In [1]:
import boto3
import fsspec
import json
from pystac import Catalog, Collection, Item, Asset, MediaType
from datetime import datetime
import rio_stac
from pprint import pprint
import concurrent.futures

In [2]:
# Specify the CMIP collection to use (daily or monthly)
temporal_resolution = "daily" 
storage_location = "remote"
model = "GISS-E2-1-G"
variable = "tas"

In [3]:
if temporal_resolution == "daily":
    print("Running STAC generation for daily CMIP6 data...")
    temporal_resolution = "daily"
    anon = True
    s3_path = f"s3://nex-gddp-cmip6-cog/daily/{model}/historical/r1i1p1f2/{variable}/"
elif temporal_resolution == "monthly":
    print("Running STAC generation for monthly CMIP6 data...")
    temporal_resolution = "monthly"
    anon = True
    s3_path = f"s3://nex-gddp-cmip6-cog/monthly/CMIP6_ensemble_median/{variable}/"

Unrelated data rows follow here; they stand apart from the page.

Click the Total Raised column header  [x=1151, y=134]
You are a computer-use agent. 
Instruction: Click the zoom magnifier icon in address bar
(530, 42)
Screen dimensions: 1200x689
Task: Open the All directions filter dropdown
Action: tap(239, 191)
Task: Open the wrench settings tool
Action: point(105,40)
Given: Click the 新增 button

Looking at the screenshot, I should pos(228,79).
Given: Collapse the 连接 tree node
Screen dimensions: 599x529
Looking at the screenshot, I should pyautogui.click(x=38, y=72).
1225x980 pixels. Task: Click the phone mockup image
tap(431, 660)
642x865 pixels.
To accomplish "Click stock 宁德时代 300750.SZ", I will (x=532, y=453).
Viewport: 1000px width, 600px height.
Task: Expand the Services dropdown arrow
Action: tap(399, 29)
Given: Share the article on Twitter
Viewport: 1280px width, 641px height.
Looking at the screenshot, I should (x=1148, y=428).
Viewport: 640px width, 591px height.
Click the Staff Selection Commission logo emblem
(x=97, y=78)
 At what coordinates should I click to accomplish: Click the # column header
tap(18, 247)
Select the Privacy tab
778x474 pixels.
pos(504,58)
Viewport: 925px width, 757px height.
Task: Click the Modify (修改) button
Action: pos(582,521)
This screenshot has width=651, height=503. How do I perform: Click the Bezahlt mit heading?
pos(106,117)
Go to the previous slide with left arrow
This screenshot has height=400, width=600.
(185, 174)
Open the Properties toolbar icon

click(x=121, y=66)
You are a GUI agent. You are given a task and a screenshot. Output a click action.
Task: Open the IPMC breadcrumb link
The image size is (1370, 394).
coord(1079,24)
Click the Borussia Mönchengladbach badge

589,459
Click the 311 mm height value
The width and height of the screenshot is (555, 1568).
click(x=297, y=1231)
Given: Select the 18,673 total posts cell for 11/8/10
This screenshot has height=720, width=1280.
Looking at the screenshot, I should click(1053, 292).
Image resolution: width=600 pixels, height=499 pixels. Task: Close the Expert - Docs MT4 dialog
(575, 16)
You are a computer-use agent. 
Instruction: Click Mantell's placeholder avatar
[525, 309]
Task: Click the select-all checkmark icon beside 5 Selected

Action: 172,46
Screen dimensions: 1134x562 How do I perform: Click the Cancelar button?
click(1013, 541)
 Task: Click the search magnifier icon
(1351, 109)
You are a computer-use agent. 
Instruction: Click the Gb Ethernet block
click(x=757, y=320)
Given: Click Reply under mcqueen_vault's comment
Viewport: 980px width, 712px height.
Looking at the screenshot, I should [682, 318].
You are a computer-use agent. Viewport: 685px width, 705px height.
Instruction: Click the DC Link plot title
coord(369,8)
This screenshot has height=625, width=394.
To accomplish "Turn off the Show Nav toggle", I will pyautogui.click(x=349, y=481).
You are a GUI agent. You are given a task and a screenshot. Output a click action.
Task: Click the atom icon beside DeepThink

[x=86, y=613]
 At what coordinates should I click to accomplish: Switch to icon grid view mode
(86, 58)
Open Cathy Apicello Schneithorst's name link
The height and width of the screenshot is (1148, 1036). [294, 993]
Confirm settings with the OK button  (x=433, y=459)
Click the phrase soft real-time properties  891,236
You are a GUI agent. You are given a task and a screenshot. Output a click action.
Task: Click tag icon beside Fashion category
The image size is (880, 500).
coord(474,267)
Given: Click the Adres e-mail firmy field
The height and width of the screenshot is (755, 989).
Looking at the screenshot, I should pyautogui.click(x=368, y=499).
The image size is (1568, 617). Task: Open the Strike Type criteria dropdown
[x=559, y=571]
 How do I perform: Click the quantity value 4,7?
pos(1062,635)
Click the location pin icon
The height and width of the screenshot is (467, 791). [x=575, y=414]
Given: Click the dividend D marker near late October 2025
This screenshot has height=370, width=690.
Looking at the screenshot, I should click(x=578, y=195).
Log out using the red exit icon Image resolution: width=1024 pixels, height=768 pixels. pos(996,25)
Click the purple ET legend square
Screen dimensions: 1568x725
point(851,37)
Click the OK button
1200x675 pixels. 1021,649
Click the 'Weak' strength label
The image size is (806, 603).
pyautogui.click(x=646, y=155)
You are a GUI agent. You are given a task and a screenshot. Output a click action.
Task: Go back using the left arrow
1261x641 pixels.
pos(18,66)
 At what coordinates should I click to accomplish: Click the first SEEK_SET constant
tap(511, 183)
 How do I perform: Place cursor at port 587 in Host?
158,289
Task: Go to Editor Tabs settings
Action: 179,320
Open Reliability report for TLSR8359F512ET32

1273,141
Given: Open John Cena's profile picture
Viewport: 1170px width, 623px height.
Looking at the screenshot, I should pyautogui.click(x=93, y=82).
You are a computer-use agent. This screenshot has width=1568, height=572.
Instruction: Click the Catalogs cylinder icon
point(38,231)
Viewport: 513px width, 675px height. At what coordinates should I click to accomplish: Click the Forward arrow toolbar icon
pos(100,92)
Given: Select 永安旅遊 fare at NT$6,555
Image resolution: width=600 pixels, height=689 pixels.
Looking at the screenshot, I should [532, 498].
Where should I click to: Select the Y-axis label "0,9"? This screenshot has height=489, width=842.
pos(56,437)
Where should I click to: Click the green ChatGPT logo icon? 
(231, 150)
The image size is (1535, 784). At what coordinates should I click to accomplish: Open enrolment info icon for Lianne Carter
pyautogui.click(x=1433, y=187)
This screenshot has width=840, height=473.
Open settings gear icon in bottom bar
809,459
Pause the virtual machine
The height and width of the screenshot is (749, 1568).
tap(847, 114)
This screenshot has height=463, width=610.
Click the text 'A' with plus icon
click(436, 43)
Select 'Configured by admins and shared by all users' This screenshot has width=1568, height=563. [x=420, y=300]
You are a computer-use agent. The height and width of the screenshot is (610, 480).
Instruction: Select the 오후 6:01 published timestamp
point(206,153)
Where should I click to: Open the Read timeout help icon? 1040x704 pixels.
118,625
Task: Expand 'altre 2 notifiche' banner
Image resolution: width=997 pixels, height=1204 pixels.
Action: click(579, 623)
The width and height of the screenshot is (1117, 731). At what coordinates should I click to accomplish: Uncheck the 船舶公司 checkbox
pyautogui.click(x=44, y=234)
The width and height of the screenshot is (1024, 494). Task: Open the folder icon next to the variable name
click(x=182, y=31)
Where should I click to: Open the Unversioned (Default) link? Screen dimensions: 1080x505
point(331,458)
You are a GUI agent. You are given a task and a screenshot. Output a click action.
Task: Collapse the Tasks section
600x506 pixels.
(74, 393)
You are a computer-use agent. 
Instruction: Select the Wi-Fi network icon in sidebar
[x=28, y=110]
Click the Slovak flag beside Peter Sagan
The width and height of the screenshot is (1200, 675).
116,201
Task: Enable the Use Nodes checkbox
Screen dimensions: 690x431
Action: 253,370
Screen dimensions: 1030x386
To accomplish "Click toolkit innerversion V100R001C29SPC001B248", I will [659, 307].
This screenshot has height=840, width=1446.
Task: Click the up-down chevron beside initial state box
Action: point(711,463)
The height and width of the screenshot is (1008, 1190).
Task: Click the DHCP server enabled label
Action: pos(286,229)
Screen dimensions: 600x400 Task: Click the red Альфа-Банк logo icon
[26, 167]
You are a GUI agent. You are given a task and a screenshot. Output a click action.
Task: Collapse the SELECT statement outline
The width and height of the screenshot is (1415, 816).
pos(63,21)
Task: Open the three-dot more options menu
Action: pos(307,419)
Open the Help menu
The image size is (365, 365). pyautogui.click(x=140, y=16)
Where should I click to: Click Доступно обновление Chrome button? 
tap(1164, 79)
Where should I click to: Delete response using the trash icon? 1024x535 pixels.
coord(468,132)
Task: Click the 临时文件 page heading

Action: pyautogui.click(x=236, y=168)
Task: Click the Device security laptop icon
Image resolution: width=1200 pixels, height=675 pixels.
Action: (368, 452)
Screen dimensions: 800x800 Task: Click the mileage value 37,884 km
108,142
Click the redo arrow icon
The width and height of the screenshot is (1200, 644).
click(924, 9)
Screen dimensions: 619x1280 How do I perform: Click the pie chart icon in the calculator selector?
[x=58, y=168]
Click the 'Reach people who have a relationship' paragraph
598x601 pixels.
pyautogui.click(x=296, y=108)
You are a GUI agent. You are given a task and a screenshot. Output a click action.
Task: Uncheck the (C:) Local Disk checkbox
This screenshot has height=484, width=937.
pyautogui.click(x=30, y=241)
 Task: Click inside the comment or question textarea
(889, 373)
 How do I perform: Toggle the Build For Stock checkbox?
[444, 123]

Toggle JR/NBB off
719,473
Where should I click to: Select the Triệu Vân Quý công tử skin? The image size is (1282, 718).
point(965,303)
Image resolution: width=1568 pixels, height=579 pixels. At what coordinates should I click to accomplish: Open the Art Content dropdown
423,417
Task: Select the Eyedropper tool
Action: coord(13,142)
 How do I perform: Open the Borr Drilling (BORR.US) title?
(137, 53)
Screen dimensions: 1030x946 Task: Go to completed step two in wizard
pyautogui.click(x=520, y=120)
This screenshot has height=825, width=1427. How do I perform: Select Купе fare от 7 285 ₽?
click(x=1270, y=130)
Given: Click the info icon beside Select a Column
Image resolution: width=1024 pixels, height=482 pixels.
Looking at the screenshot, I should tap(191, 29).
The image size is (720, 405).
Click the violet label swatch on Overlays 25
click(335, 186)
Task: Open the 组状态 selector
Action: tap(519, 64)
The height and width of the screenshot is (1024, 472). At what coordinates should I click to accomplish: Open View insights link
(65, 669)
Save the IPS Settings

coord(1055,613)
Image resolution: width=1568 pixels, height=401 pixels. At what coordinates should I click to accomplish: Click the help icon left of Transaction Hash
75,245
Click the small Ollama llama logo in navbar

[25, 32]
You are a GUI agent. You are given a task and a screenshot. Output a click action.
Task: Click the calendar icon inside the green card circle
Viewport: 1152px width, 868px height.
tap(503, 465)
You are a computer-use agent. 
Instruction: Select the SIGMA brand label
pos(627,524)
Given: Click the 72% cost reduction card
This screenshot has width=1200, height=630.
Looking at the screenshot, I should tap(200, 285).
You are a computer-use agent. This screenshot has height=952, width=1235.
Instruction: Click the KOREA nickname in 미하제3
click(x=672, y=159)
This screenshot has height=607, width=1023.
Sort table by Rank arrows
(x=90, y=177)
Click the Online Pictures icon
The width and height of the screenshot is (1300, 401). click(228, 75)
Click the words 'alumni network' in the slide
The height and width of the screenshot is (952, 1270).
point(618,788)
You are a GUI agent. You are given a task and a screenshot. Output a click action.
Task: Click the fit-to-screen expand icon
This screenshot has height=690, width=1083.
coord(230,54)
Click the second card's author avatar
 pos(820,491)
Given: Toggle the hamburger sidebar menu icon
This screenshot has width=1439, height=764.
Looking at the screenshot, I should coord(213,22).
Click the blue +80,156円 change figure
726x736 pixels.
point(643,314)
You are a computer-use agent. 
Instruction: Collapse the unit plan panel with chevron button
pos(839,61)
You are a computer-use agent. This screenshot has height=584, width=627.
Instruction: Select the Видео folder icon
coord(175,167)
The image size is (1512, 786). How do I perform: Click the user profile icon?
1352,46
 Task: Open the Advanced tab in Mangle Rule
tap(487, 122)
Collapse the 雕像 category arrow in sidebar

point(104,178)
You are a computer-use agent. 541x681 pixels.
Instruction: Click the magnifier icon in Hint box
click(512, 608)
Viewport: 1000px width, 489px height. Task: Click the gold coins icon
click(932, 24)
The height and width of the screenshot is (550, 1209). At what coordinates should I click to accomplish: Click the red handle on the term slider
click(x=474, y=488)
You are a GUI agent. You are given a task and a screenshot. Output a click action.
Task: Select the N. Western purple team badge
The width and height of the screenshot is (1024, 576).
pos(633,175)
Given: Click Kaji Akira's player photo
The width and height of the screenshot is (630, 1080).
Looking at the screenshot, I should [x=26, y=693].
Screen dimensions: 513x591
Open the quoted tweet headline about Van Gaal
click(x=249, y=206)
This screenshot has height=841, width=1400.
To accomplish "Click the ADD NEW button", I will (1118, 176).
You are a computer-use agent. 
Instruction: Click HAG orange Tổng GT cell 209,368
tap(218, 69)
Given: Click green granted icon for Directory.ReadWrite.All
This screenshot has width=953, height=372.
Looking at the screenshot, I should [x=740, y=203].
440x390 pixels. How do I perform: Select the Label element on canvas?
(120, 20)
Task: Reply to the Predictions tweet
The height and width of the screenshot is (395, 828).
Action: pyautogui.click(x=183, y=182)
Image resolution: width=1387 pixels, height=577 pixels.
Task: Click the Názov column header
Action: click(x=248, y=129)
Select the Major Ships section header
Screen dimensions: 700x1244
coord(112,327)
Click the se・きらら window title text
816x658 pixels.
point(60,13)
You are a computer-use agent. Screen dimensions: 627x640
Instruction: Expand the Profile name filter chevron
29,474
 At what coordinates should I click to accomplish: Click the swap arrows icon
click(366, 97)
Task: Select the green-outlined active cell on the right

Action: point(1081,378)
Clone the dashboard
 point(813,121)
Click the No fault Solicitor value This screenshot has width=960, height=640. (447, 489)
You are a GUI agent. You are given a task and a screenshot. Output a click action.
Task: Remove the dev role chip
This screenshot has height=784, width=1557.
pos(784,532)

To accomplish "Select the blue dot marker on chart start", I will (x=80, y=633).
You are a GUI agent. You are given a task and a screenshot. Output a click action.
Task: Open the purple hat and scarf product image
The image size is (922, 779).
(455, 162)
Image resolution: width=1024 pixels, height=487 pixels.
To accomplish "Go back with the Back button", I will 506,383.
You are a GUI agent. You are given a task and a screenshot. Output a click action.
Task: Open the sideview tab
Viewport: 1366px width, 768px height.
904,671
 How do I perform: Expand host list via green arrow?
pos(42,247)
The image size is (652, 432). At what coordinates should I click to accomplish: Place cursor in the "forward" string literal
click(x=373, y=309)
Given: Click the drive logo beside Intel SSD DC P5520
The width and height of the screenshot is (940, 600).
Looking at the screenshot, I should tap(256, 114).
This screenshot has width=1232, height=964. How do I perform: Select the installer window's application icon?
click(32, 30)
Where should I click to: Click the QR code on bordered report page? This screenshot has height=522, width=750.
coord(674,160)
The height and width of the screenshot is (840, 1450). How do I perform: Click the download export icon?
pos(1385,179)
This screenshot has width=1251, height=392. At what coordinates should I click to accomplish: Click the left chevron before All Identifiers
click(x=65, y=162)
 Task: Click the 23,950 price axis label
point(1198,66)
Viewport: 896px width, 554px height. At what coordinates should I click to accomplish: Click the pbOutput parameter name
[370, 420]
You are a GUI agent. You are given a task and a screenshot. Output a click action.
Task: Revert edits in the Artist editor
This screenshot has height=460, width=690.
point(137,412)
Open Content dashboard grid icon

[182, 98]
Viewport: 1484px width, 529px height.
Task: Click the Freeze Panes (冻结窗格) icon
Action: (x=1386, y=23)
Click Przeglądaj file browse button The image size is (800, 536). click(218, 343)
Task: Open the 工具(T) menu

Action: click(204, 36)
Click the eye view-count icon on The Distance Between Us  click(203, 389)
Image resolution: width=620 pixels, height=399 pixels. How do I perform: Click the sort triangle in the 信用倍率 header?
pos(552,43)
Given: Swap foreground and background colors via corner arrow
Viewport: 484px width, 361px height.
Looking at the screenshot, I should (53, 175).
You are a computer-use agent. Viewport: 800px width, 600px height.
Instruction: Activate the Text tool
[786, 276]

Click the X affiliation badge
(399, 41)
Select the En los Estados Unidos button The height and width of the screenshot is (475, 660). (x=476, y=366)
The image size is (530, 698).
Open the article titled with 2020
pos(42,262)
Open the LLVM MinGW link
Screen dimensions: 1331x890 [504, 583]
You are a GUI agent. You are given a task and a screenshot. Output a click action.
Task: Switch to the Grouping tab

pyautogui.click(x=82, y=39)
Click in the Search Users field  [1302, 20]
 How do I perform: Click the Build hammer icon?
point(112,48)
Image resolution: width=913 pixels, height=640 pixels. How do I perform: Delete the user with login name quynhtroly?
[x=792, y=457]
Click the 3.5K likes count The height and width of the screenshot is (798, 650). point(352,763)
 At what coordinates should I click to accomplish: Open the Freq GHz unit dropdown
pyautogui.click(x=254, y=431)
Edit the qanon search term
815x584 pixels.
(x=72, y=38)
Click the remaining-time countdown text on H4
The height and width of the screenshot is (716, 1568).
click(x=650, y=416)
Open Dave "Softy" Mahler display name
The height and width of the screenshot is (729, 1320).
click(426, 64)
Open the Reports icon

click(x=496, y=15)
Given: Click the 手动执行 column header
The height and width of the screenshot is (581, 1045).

Running STAC generation for daily CMIP6 data...


In [4]:
fs_read = fsspec.filesystem("s3", anon=anon, skip_instance_cache=False)
fs_write = fsspec.filesystem("")

In [5]:
file_paths = fs_read.glob(f"{s3_path}*")
print(f"{len(file_paths)} discovered from {s3_path}")

23725 discovered from s3://nex-gddp-cmip6-cog/daily/GISS-E2-1-G/historical/r1i1p1f2/tas/


In [6]:
# Here we prepend the prefix 's3://', which points to AWS.
if temporal_resolution == "monthly":
    subset_files = sorted(["s3://" + f for f in file_paths if "historical_1950" in f or "historical_1951" in f])
elif temporal_resolution == "daily":
    subset_files = sorted(["s3://" + f for f in file_paths if "_1950_" in f or "_1951_" in f])

In [7]:
print(f"Subseted data to files for 1950 and 1951. {len(subset_files)} files to process.")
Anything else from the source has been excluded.